There are several limitations in this study, most of which relate to the use of technology in making a clinical judgement. First, the Kinect is sensitive to light, occlusion, and placement, which could impact the tracking of the skeletal joints and the outcomes from the framework. Future studies are needed to improve tracking in different environments. Second, this study relied on labelling annotated by human coders, and there is a potential that bias may impact coding. Future studies are needed to explore the relationship between human coding and computerised coding comparisons. Third, the detection of outlier frames may have impacted the detection of phases. Future work should seek to explore the use and reliability of interpolation methods, such as [
35], to replace outlier frames with an estimation of the correct frame. Finally, this study presented multiple analyses; however, we should consider how a clinician would interpret these results. Future work should seek to explore how we should present data in a clinical context.

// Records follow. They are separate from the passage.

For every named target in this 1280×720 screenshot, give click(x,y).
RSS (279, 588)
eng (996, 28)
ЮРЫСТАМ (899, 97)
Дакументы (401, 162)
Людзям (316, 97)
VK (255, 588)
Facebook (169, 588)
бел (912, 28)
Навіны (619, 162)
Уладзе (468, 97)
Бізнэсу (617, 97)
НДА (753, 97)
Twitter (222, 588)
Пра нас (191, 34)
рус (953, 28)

We have proposed a framework which unites depth sensor technology and feature extraction to assess the sit-to-stand motion sequence. The framework has been shown to be reliable and accurate in evaluating the transition phases and providing clinical outcome measures. Future work will focus on future clinical validation, increase the number of participants, improve reliability, and extend the framework to analyse a wide range of motions.